I am learning clojure, and I've hit a snag while trying to refactor my web app to make it more functional and less reliant on global state.

The way you make a simple auto-reloading server with ring framework is like this:

(defn handler [req]
  {:status 200
   :body "<h1>Hello World</h1>"
   :headers {}})

(defn -main []
  (jetty/run-jetty (wrap-reload #'handler)
     {:port 12345}))

(source: https://practicalli.github.io/clojure-webapps/middleware-in-ring/wrap-reload.html)

So handler is a global function. It is given as a var reference to wrap-reload. On each request, wrap-reload will reload the entire namespace, and then re-resolve handler reference to a potentially different function. Or at least this is my understanding.

This is all good in this simple example. The trouble starts when I replace this hello world handler with my actual handler, which has all sorts of state bound into it (eg. database connection). This state is initialized once inside -main, and then injected into the routing stack. Something like this:

(defn init-state [args dev]
  (let
   [db (nth args 1 "jdbc:postgresql://localhost/mydb")
    routes (make-routes dev)
    app (make-app-stack routes db)
  {:port (Integer. (nth args 0 3000))
   :route routes
   :dev dev
   :db db
   :app app})

(defn start [state]
  (println "Running in " (if (:dev state) "DEVELOPMENT" "PRODUCTION") " mode")
  (model/create-tables (:db state))
  (jetty/run-jetty (:app state) {:port (:port state)}))

(defn -main [& args]
  (start (init-state args false)))

make-routes generates the router based on compojure library, and make-app-stack then wraps this router into a bunch of middlewares, which will inject global state (like DB string) for the use by handlers.
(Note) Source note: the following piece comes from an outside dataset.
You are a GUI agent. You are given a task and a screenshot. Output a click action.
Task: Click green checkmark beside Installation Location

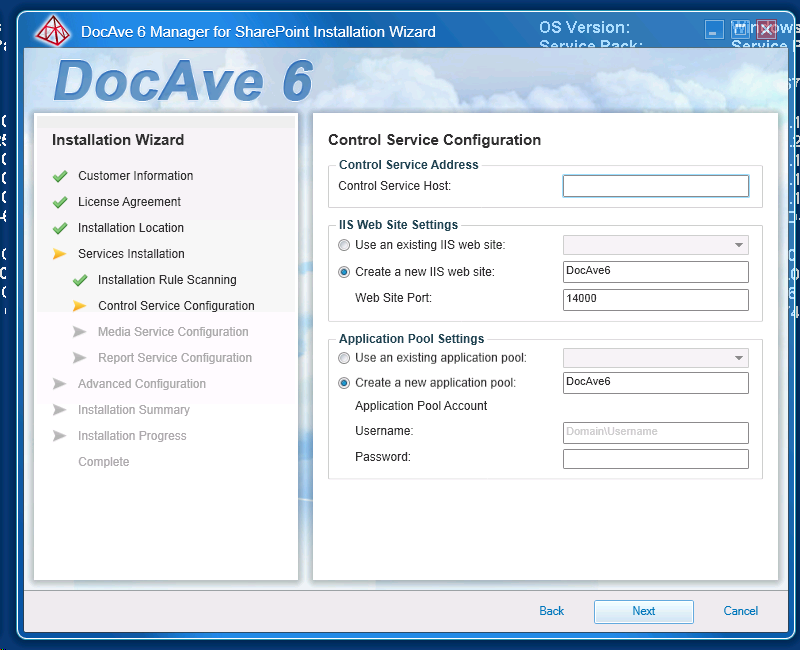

So how do I add wrap-reload to this setup? #'app macro won't work on local let "variable" (or whatever it's called). Do I need to expose my app as a global variable? Or can I re-generate the entire closure on each request.
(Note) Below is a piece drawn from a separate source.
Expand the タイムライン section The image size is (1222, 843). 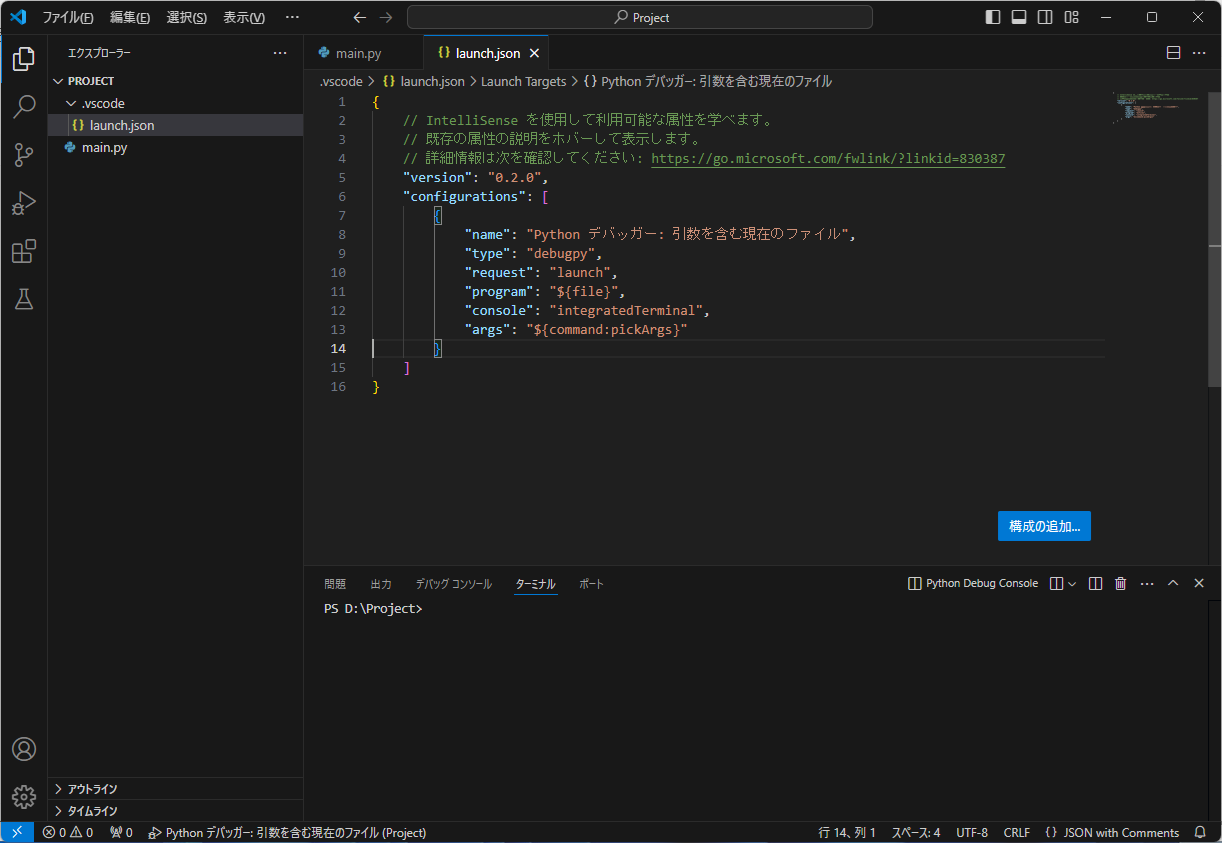[90, 810]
My instincts tell me to avoid having global initialization code in the module body and keep all code in the main, but maybe I am overthinking. Should I just type my init-state code as globals and call it a day, or is there a better way?

1

1 Answers

1
votes

I came up with a solution I can live with.

(ns webdev.core
  (:require [ring.middleware.reload :as ring-reload]))

; Defeat private defn
(def reloader #'ring-reload/reloader)

; Other stuff...

(defn load-settings [args dev]
  {:port (Integer. (nth args 0 3000))
   :db (nth args 1 "jdbc:postgresql://localhost/webdev")
   :dev dev})

(defn make-reloading-app [settings]
  (let [reload! (reloader ["src"] true)]
    (fn [request]
      (reload!)
      ((make-app settings) request))))

(defn start [settings]
  (let
    [app
      (if (:dev settings)
        (make-reloading-app settings)
        (make-app settings))]
    (println "Running in " (if (:dev settings) "DEVELOPMENT" "PRODUCTION") " mode")
    (model/create-tables (:db settings))
    (jetty/run-jetty app {:port (:port settings)})))

(defn -main [& args]
  (start (load-settings args false)))

Full code is available here: https://github.com/panta82/clojure-webdev/blob/master/src/webdev/core.clj

Instead of using wrap-reload directly, I use the underlying private reload function. I have to recreate the routing stack in every request, but it seems to work fine in dev. No global state needed :)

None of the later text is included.